Sample collection
A total of 460 samples were randomly been recovered from pneumonic
(n =210) and apparently healthy (n =250) lungs of imported
one humped camels during February to April 2018. The animals were
submitted for routine slaughter. For the purpose of this study‘
pneumonic lungs’ was referred to those lungs that had gross lesions such
as consolidation, fibrin deposition on the pleura, pleurisy, and/or
adhesion; while ‘apparently healthy lungs’ was used to describe those
without any gross lesions. Specimens were obtained aseptically while
taking precautions to prevent surface contamination.
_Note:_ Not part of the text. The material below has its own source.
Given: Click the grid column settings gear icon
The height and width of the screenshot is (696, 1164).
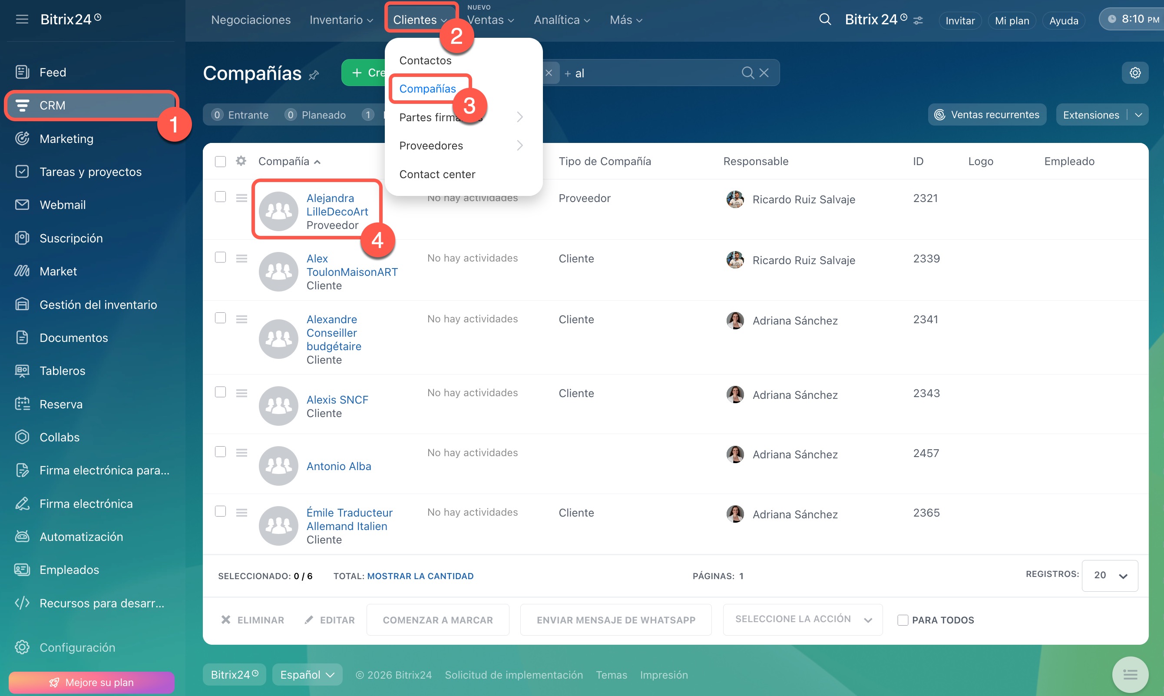Looking at the screenshot, I should click(241, 161).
Following
collection, the samples were transported to the microbiology laboratory
in special ice-filled containers within 2 h of sampling. Primary
isolation of mycoplasmas from lung samples was performed in liquid
medium using pleuropneumonia-like organism broth and agar media (PPLO;
Difco, Fisher Scientific, Waltham, MA, USA). Purified isolates were
maintained on PPLO agar media. Preliminary identification of the
isolates was performed based on colony morphology as examined under
stereo-microscope (Leitz, Germany), to scan the surface of the medium to
visualize the colonies. Digitonin sensitivity test was carried out to
differentiate between Mycoplasma and Acholeplasma genera
using filter paper discs impregnated with 0.2 mL of 1.5% (W/V) ethanol
solution of digitonin and dried overnight. Mycoplasma spp. show
digitonin sensitivity while Acholeplasma spp. are resistant
(Freundt et al., 1973). Biochemical identification was used for further
testing of Mycoplasma spp. Glucose fermentation, arginine
deamination and urea hydrolysis tests were performed as described
previously (Erno and Stipkovits, 1973; Howard et al., 1994). Serological
confirmation of Mycoplasma spp. was additionally conducted as
described by Clyde (1964), while the species-specific identification was
performed with anti-M. bovis hyperimmune serum
(Lauerman
et al., 1994) by the growth inhibition test utilizing dried antiserum
impregnated paper discs. Standard antisera were used as control,M. bovis PG45, M. bovirhinis PG43 and M. argininiG230. Final identification of the isolates was achieved by PCR.